How to get started with large language models and Node.js

Learn how to access a large language model using Node.js and LangChain.js. You’ll also explore LangChain.js APIs that simplify common requirements like retrieval-augmented generation (RAG).

Overview: How to get started with large language models and Node.js

Artificial intelligence (AI) and large language models (LLMs) are becoming increasingly powerful tools for building web applications. As JavaScript and Node.js developers, it's important to understand how to fit into this growing space. While Python is often thought of as the language for AI and model development, this does not mean that all application development will shift to Python.
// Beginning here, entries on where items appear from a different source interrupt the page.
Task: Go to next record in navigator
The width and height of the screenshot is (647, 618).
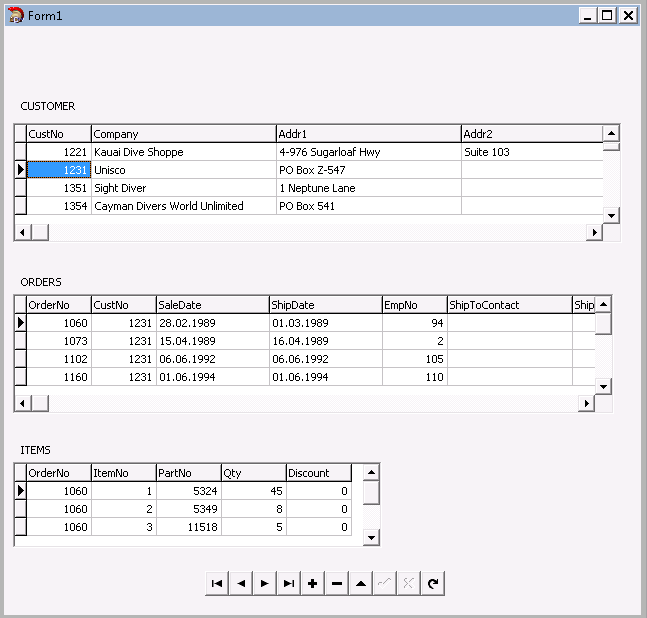Action: (x=265, y=583)
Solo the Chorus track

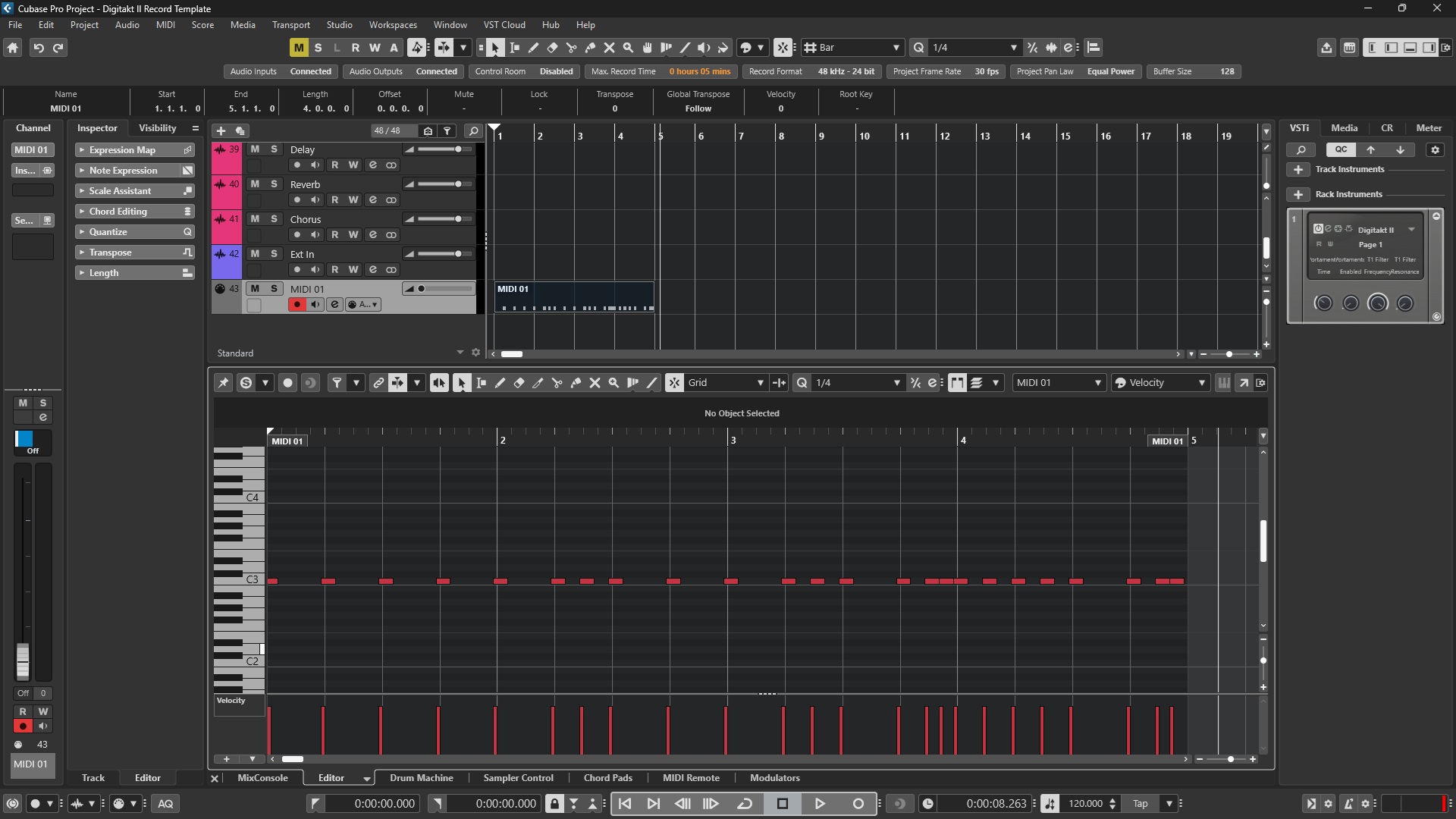click(x=274, y=219)
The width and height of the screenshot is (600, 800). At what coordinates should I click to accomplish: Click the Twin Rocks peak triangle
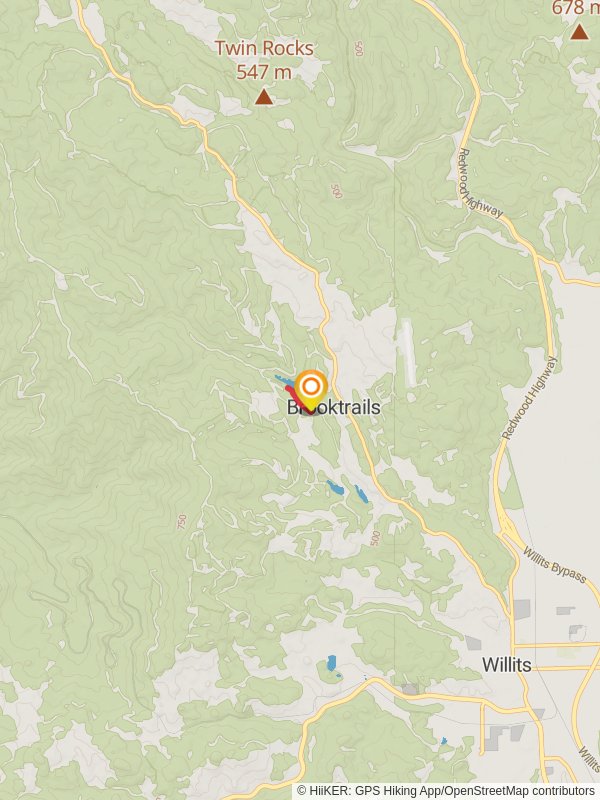pyautogui.click(x=264, y=96)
Instead, the tools and languages that are best suited for each part of an application will continue to win out, and those components will be integrated to form the overall solution.
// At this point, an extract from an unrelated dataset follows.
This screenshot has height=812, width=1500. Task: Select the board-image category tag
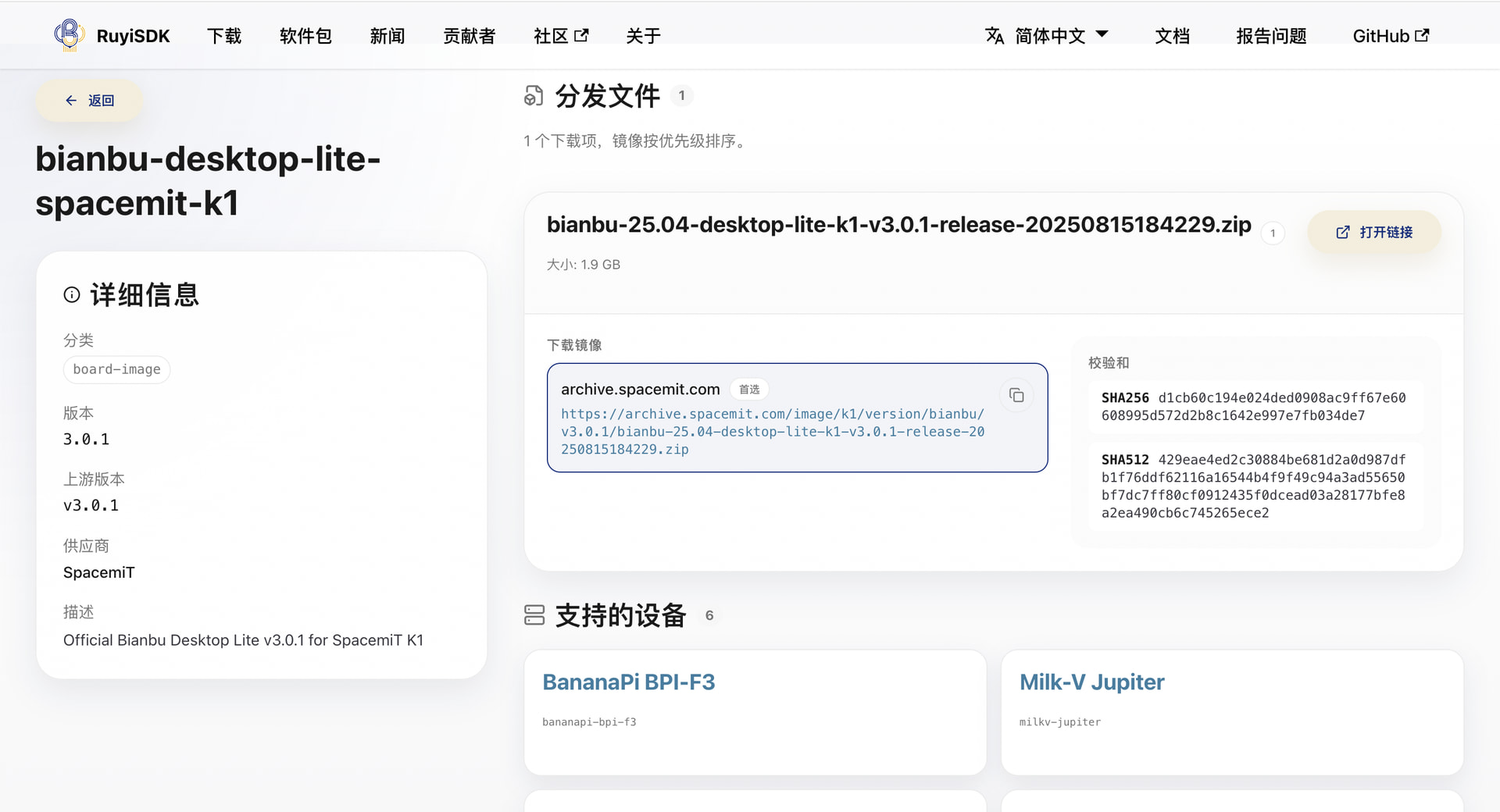point(117,369)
For JavaScript/Node.js developers, that means you need to understand how to make requests to a running model. Until recently, that would likely have meant making HTTPS calls to a bespoke service, depending on which AI service or product your company was using. As the space matures, the JavaScript community is starting to develop libraries that abstract the model endpoints and add layers that enable common flows to be implemented more easily. One of these libraries is LangChain.
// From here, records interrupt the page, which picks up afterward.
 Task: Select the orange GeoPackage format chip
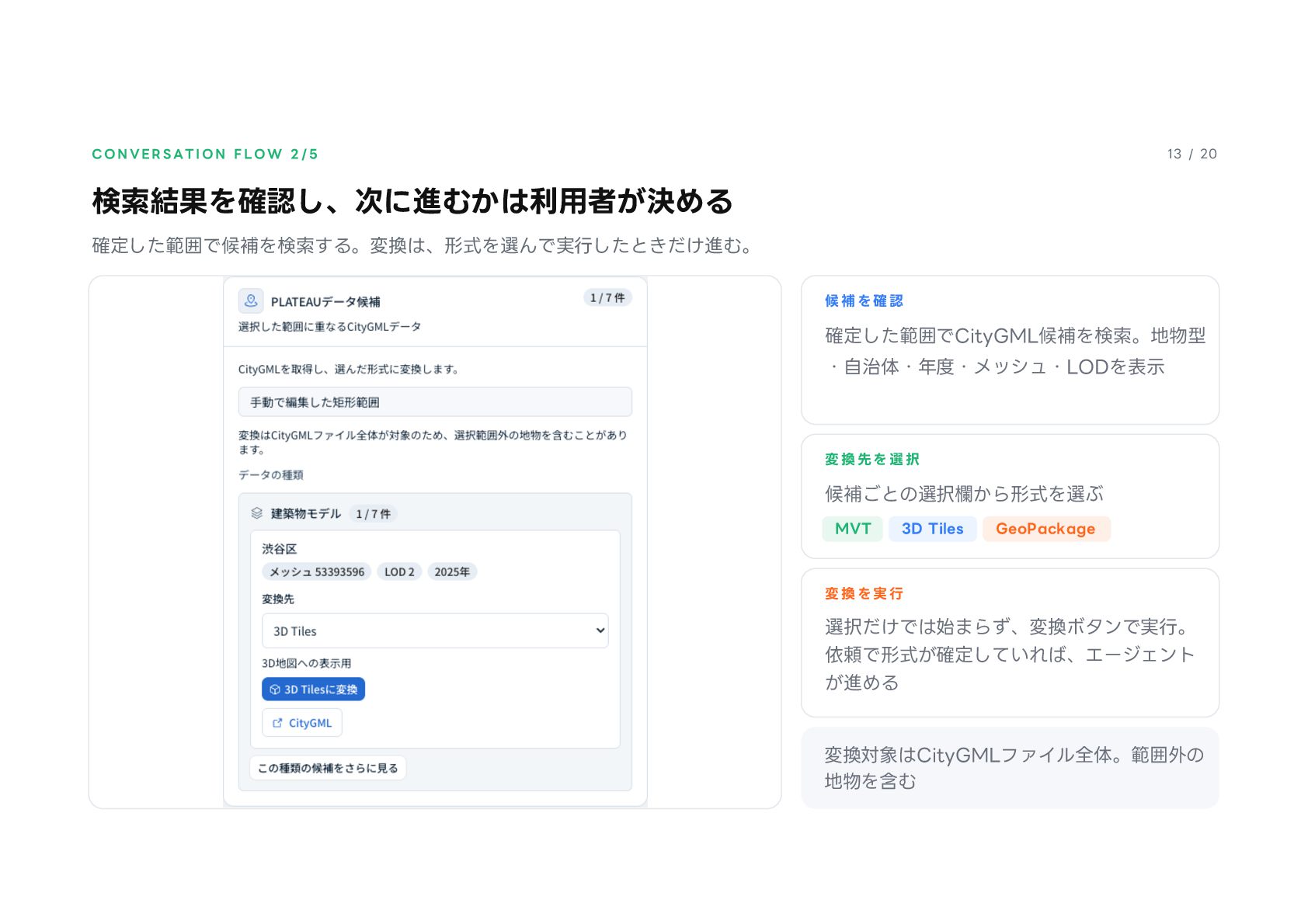pyautogui.click(x=1045, y=529)
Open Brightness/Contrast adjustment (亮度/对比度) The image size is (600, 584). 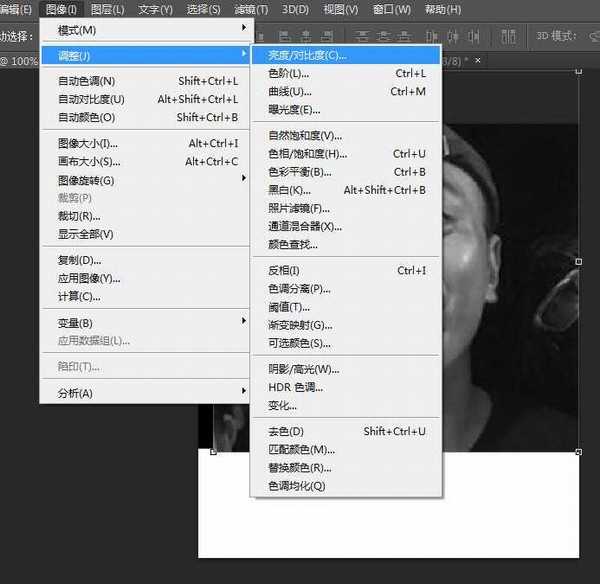(306, 55)
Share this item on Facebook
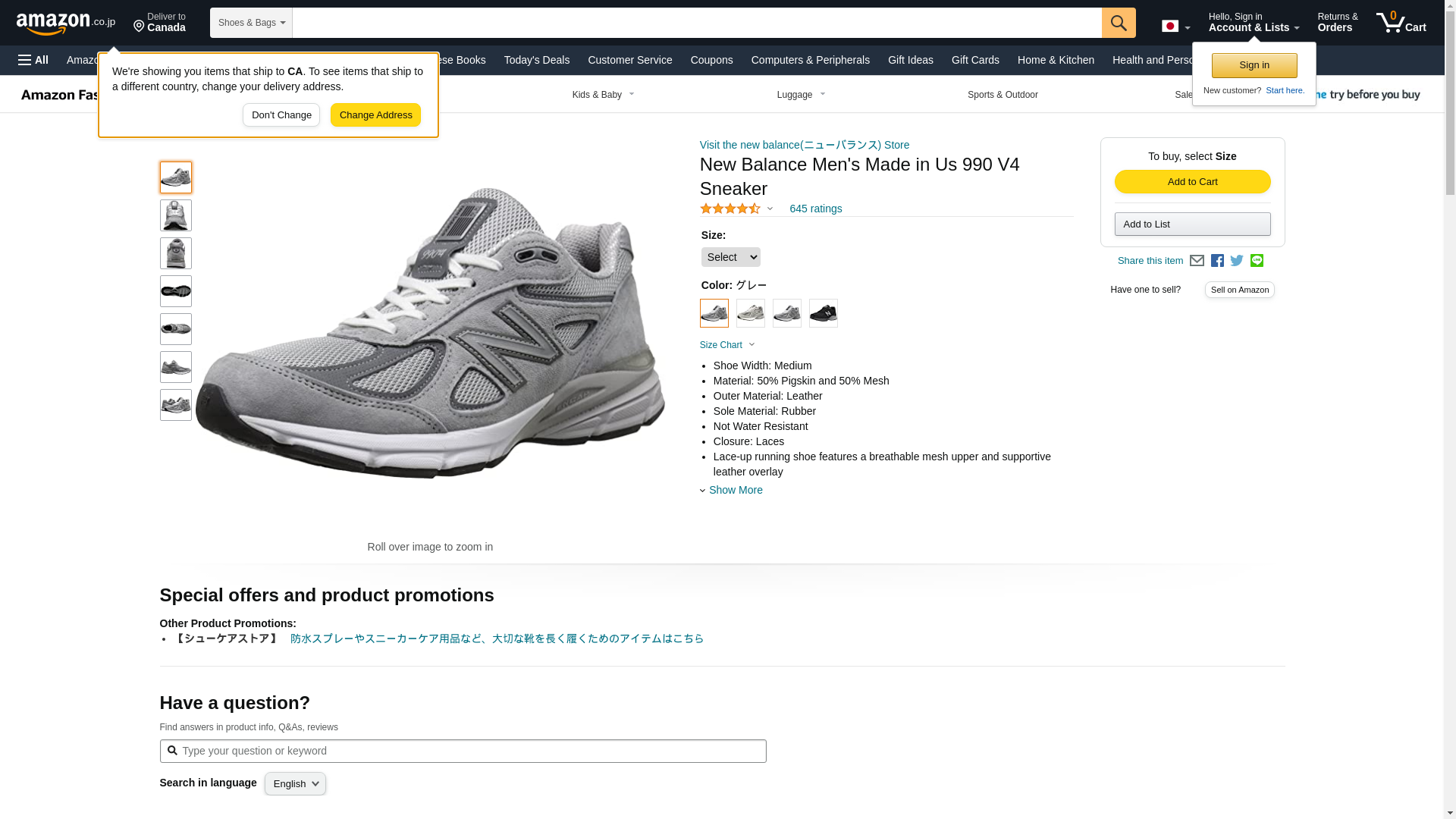Screen dimensions: 1456x819 1217,261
LangChain supports both Python and JavaScript/TypeScript, which is great news for JavaScript developers. In this learning path, we’ll take you through the steps of accessing a model using LangChain.js and JavaScript using Node.js. We will also highlight some of the APIs LangChain.js provides to simplify common requirements like retrieval-augmented generation (RAG).

Prerequisites

  • A GitHub account.
  • A Git client.
  • Node.js 18.x or later.
  • Optionally, an NVIDIA GPU, the NVIDIA SDK, and C++ compiler for your platform.
  • Optionally, an OpenAI account.

In this learning path, you will:

  • Learn about LangChain.js.
  • Run a simple Node.js application that interacts with a running LLM locally.
  • Explore and run a simple Node.js application that implements retrieval-augmented generation using the content from the Node.js Reference Architecture.
  • Learn how easy it is with Langchain.js to switch between deployed models such as models running locally in a cloud-based service like OpenAI or a model running on a Red Hat OpenShift AI instance managed by your organization.

How long will this learning path take?

  • About 60-75 minutes

Info alert: While this learning path is written to allow you to follow along and run the examples, this is not necessary to follow the learning path. The explanation and walkthrough for each lesson include the output of running the examples, so you can follow along without installing or configuring anything. This might not be quite as fun as running the examples yourself, but you will still learn the core information covered in the learning path.